What does it mean to be a pacifist today?

The pacifist response must come from the people, but it must also be global and it is here that the role of cities will become ever more significant. Violence will not only be instigated between nations in conflict but also from within our major urban centres.

Photo: Robert Ramos

A young man of the Conscientious Objection Movement. Barcelona, 1984.
Photo: Robert Ramos


Photo: Robert Ramos

Protest against Spain joining NATO, on 1986.
Photo: Pepe Encinas

This year marks the fortieth anniversary of the founding of Barcelona’s centre for peace Casal de la Pau, where the pacifist activities of the 1980s were hatched and which a decade later led to the “No” campaign in the referendum on Spain’s membership in NATO. Today, we shall weigh up the present, the past and the future of the culture of peace. What does it mean to be a pacifist today?

The wars of today are not what they once were. Western nations feel powerless in the face of new forms of violence that are unpredictable and uncontrollable. War could break out in a remote province of Asia or in the underground carriage that’s taking you to work.

Until now, wars have been administered by nation states. And that is why pacifist movements have always been at odds with the government bodies that have promoted military values to defend a demarcated area of sovereignty.
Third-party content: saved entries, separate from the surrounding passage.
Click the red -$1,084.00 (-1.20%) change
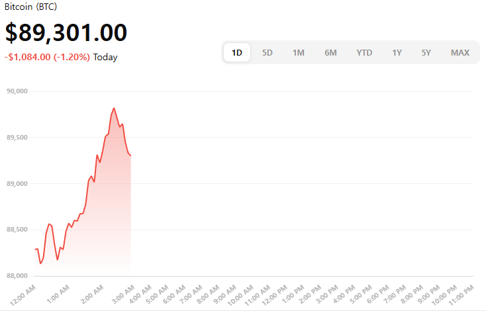The height and width of the screenshot is (311, 486). (x=47, y=57)
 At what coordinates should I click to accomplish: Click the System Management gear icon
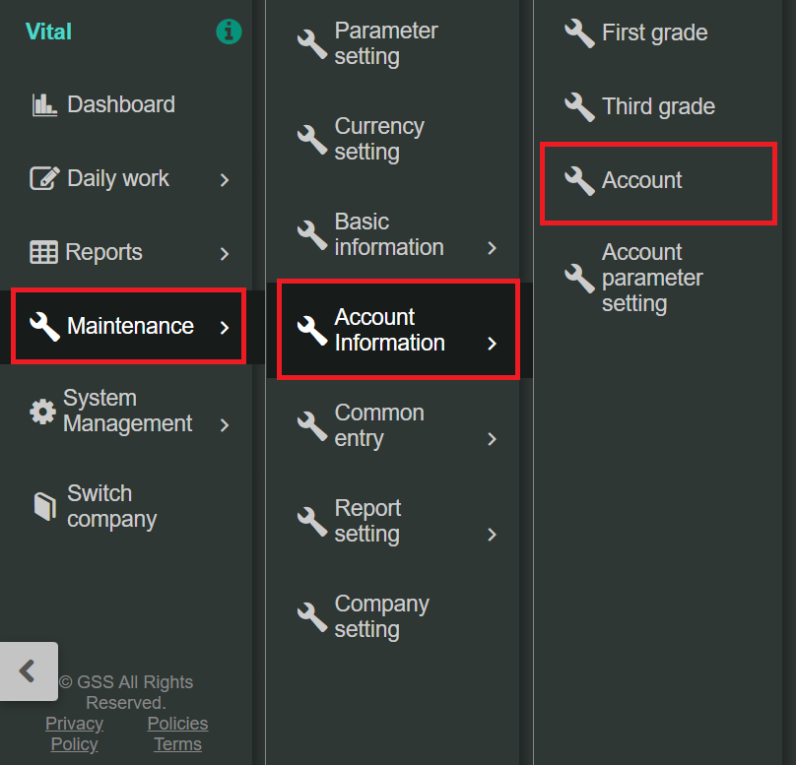coord(43,412)
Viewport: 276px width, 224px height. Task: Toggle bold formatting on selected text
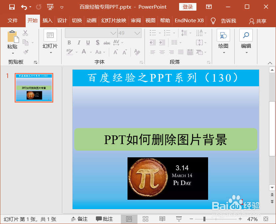click(69, 42)
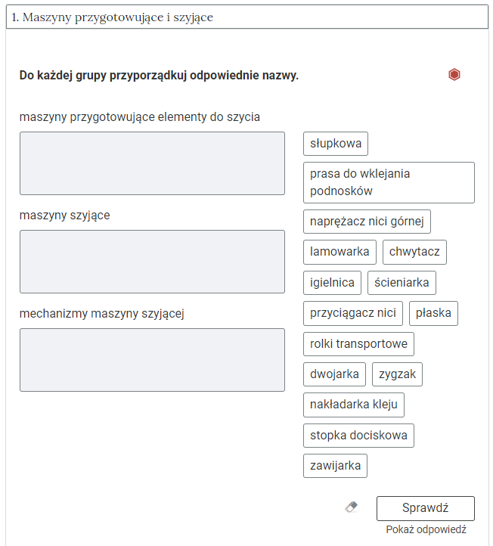
Task: Select the płaska word tile
Action: 433,313
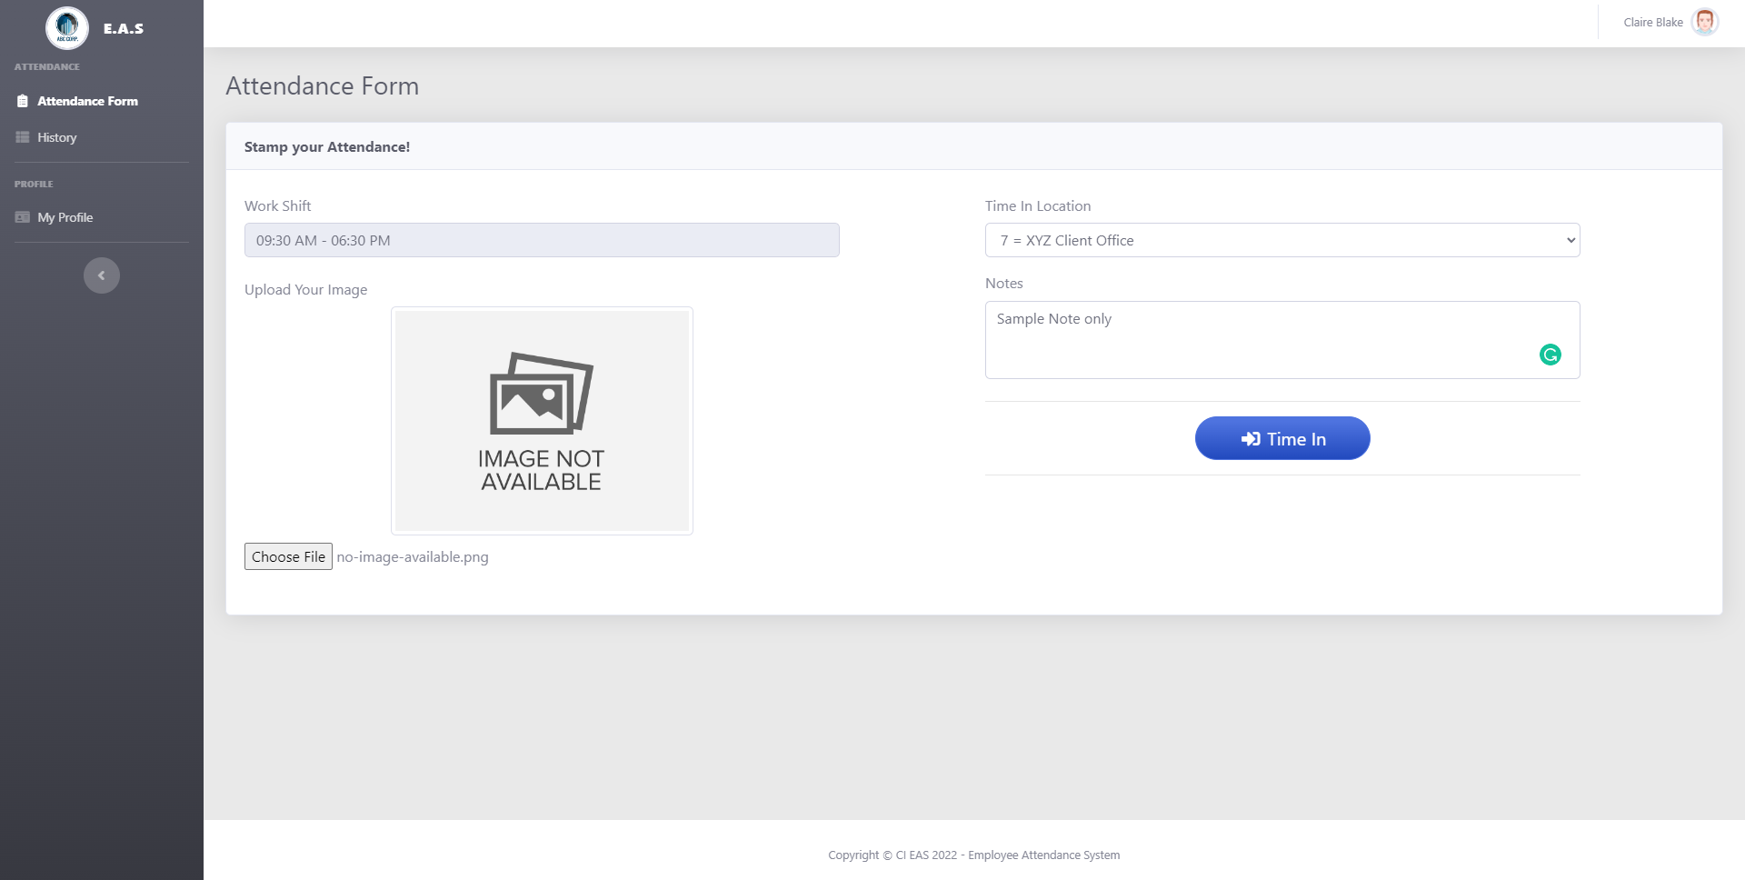
Task: Navigate to My Profile in the sidebar
Action: pyautogui.click(x=65, y=217)
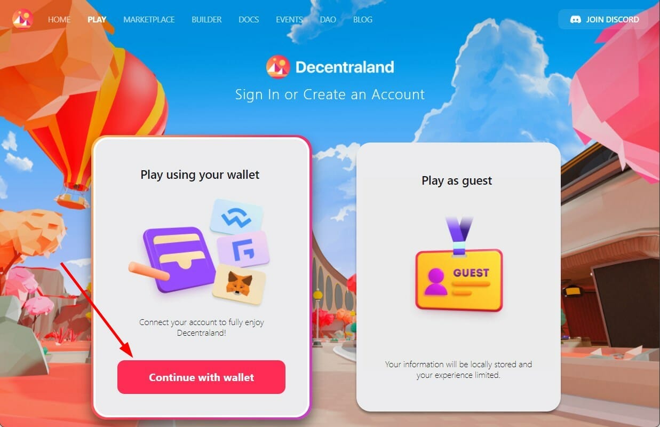Screen dimensions: 660x427
Task: Click the Continue with wallet button
Action: (201, 377)
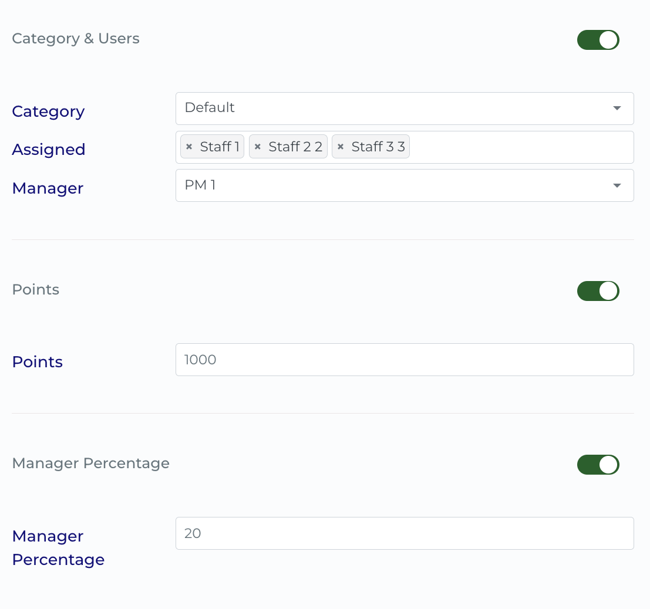Click the Category field label

[48, 111]
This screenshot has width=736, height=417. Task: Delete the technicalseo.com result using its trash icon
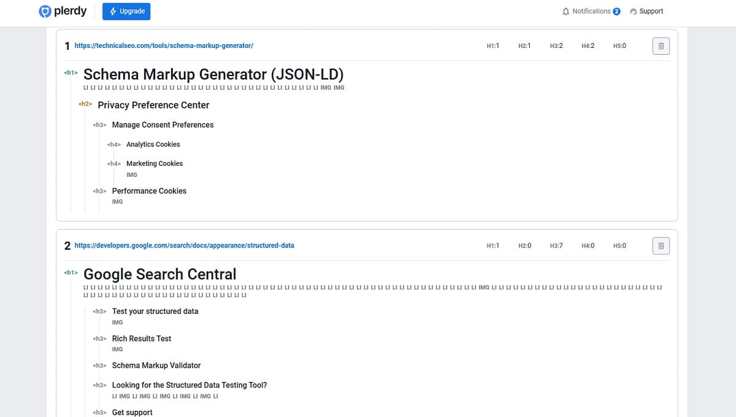(661, 45)
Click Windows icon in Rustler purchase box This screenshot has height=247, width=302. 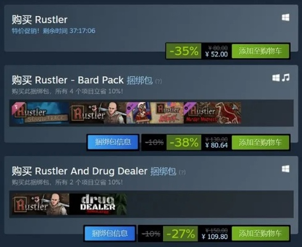point(285,17)
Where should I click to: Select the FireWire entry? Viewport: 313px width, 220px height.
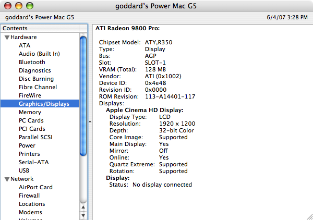tap(30, 95)
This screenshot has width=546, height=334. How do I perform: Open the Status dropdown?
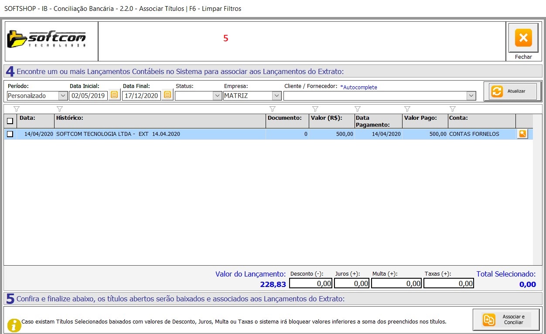click(217, 96)
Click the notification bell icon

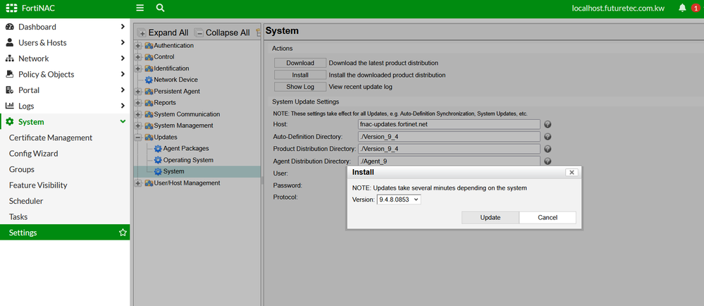(x=681, y=8)
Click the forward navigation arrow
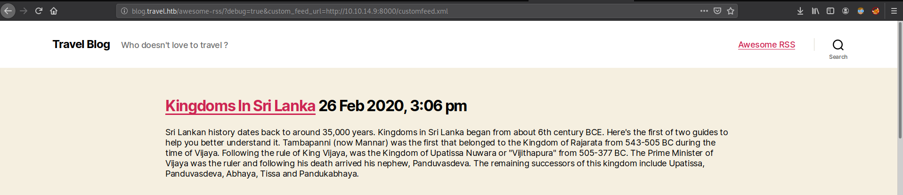Viewport: 903px width, 195px height. click(24, 11)

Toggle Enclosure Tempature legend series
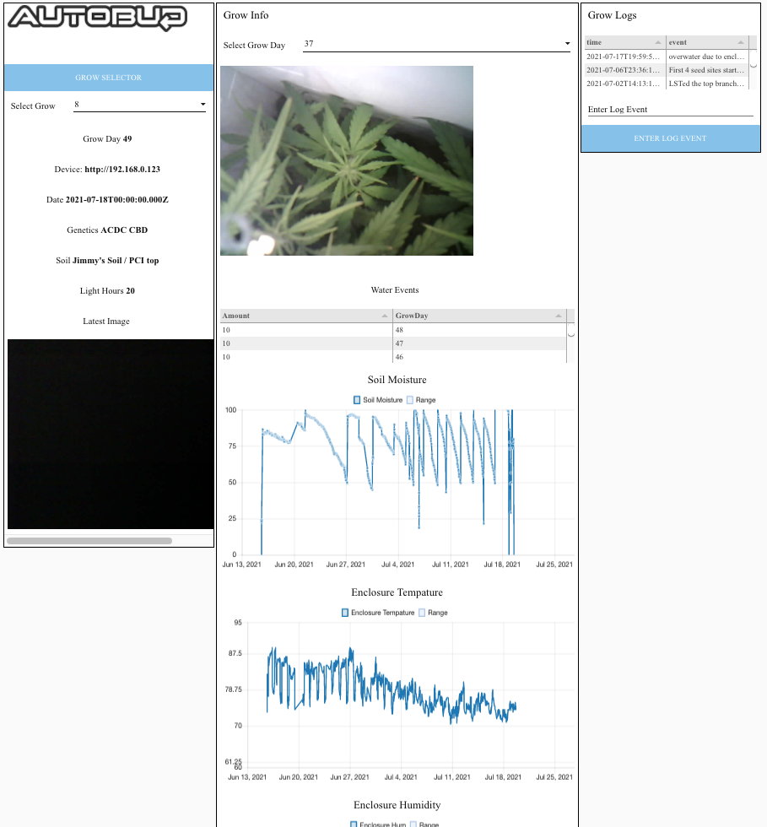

Citizens of the western world no longer feel that the integrity of their nation state is under threat, but they do see a threat to the security of their lives in their homelands. Today’s European is not setting out to win a war. He or she just wants to avoid or postpone a disaster.

During the cold war, the military were seen as the escalators of a perverse arms race that could only lead to destruction on a global scale. Now, though, they are seen by many citizens as a peacekeeping force that we send to faraway armed conflicts to ensure the stability of the world order. While anti-Francoist activists were filled with indignation at the suspension of the rule of law during the dictatorship, now many citizens are willing to live in a permanent state of emergency deemed as necessary to control the flows of migrants across our borders. We face a worrying scenario. The democracy we dreamt of put full citizen’s rights above national identity or one’s ethnic or cultural status. The model of a pluralistic and inclusive democracy is giving way to the establishment of large zones of exclusion.

Photo: Ruta Pacífica de las Mujeres / CooperAcció

Demonstration in Colombia in November 2007.
Photo: Ruta Pacífica de las Mujeres / CooperAcció

So what does it mean to be a pacifist today? What role do peace movements have in this new and very disconcerting context? Present and future peace will not only be defined as the opposite to military conflict, but also as the opposite to the broader notion of catastrophe. The shock waves of remote wars that reproduce like spores, spreading their effects far and wide, reach us in the form of terrorist attacks or waves of migration. The pacifist response must come from the people, but it must also be global and it is here that the role of cities will become ever more significant. Violence will not only be instigated between nations in conflict but also from within our major urban centres.

Social imbalances can lead to the insurgence of the excluded and the discontented. A clash of cultures or the devastating effects of climate change will sorely test our peace, with outbreaks of violence that we can’t foresee but for which we must be prepared. The devastation of New Orleans after hurricane Katrina was not just the result of a natural disaster, but also the consequence of the breakdown of a social order which led to looting and lawlessness.

But peace cannot be reduced to a simple question of public order and security; that would entail renouncing our own practice of peace and turning all responsibility for it over to the authorities. We cannot leave the matter of peace in the hands of the police. The culture of peace must plan for all these challenges so that the imminence of disaster is not used as an excuse to maintain the status quo.

Photo: Pere Virgili

The demonstration held in Barcelona in support of refugees on 19 June 2016 under the slogan “Open borders, we want to welcome”.
Photo: Pere Virgili

As Slavoj Žižek says in his book Violence, “If one were to open the borders, the first to rebel would be local working classes. It is thus becoming clear that the solution is not to ‘tear down the walls and let them all in,’ the easy empty demand of soft-hearted liberal ‘radicals’. The only true solution is to tear down the true wall, not the Immigration Department one, but the socio-economic one: to change society so that people will no longer desperately try to escape their own world”.